Goldfine: Before we decided that we had to bite the bullet and write the murder mystery script—we’d never really done something like that before—we spent a lot of time going back and forth, cutting sequences with the modern characters, and then easing them in to work with the archival stories. We were already about six months into the editing process when we looked at each other and said, ‘We’re never going to accomplish this film and solve the structure of the film if we don’t first build the mystery sequences.’ Once we had that arc, then we were able to begin figuring out where the modern characters fit. But it took a lot of trying to do both at the same time and finally just throwing up our hands and saying, ‘Okay. We have to write this script.’

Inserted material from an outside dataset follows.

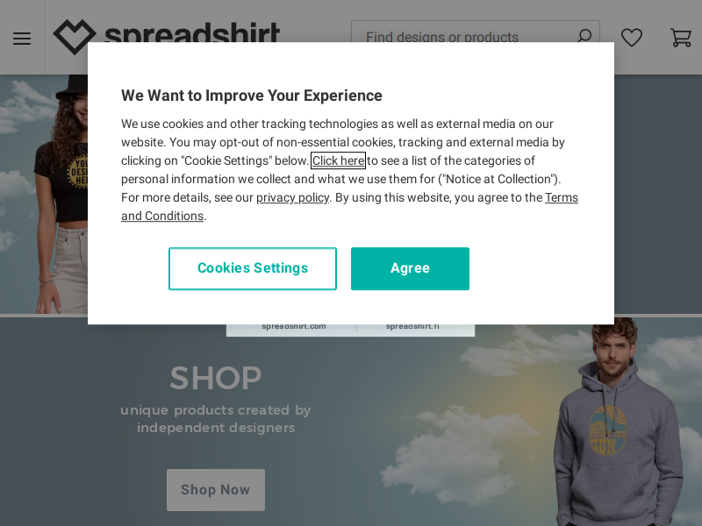The image size is (702, 526).
Task: Open the shopping cart icon
Action: point(681,38)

Keyframe: So therein you’re already melding expected documentary tropes with narrative feature tropes, which you further achieved through your use of voiceover. Can you speak to casting your voices? You have a Hollywood dream cast!

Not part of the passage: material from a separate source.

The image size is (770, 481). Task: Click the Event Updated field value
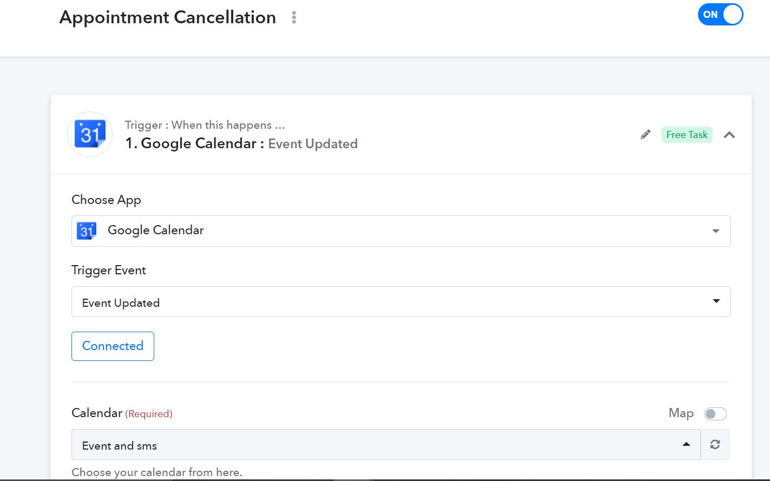(x=121, y=303)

Goldfine: Talk about luck! It was luck that our boat broke down in front of Floreana….
Keyframe: [Suspiciously, with a raised eyebrow] It didn’t sound like luck….
Goldfine: [Laughs.] Okay, it was luck that our friend hired us to go to the Galapagos.

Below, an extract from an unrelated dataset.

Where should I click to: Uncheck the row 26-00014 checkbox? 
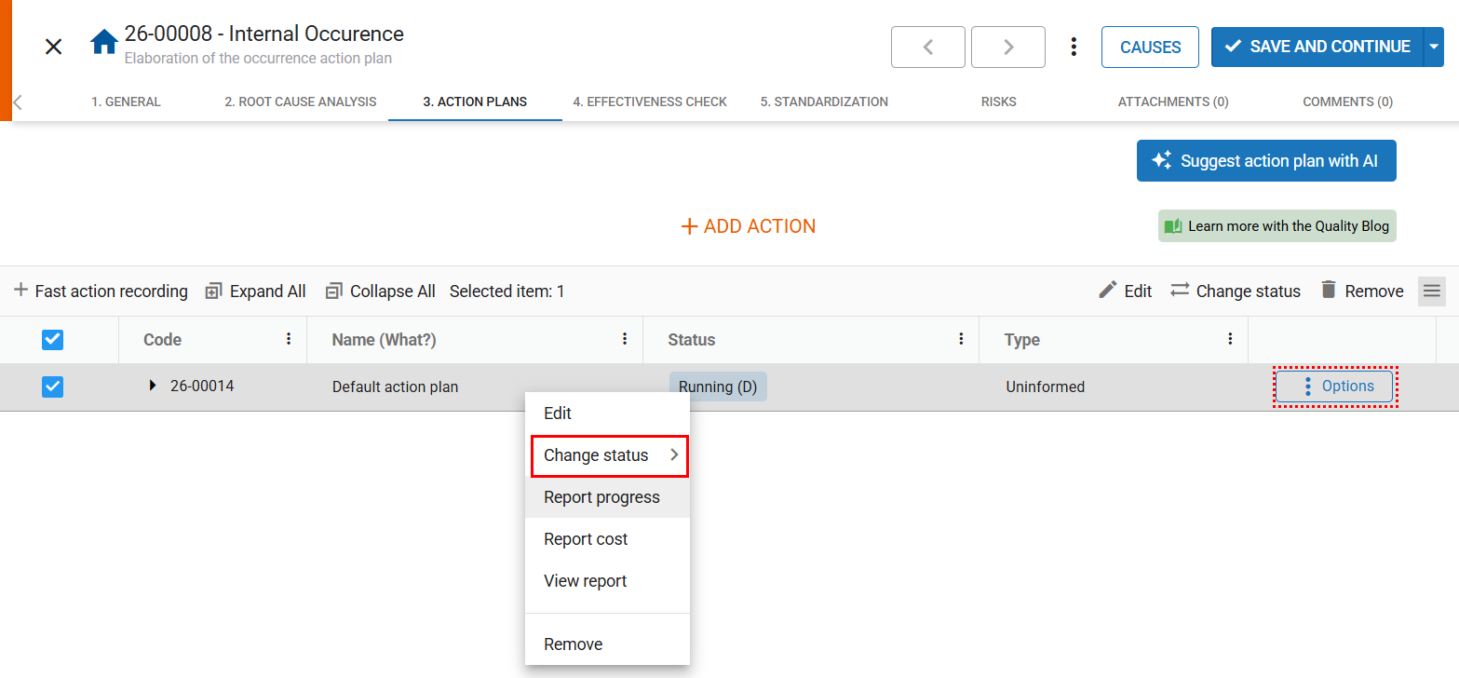(53, 386)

Geller: [Laughs.] It was luck that you weren’t discovered pulling out the spark plug.
Goldfine: Okay, okay. But it was really luck that Woody Allen chose to film Blue Jasmine in San Francisco right at the time that we were ready to start seriously thinking about casting, and that someone who we had become very close friends with in Sydney through the Ballets Russes film had gone to work for the Sydney Theatre Company and was the E.D. to Cate Blanchett and her husband’s artistic director. It was sheer luck that those things happened to draw Cate to our film. It was further luck that Cate liked us and our film.
Keyframe: So the narrative structure had been completely outlined by the time Cate read it?
Geller: Largely, the film was intact.
Goldfine: When Cate was in San Francisco a year ago August, we had the two and a half hour cut.
Geller: There was still work to do on the script but the whole story was in place and Cate could sense that and feel the movie. We didn’t ask her at that time to be in the movie. She had become a friend and we respected her too much as a friend. We thought it would be too awkward to approach her so we decided to just let it be. She gave us wonderful feedback and we accepted that as enough. We didn’t want to trade on our friendship.
Another weird bit of business was how we wound up with our casting director. Jonathan Dana, our executive producer, was at an industry screening in Los Angeles and right in front of him sat this woman who he hadn’t seen in a year or two, Margery Simkin. Margery asked Jonathan what he was up to and he told her he was working on this film with me and Dayna. Turns out, Margery had been to the Galapagos in the late ’80s and Margery had met Margaret Wittmer!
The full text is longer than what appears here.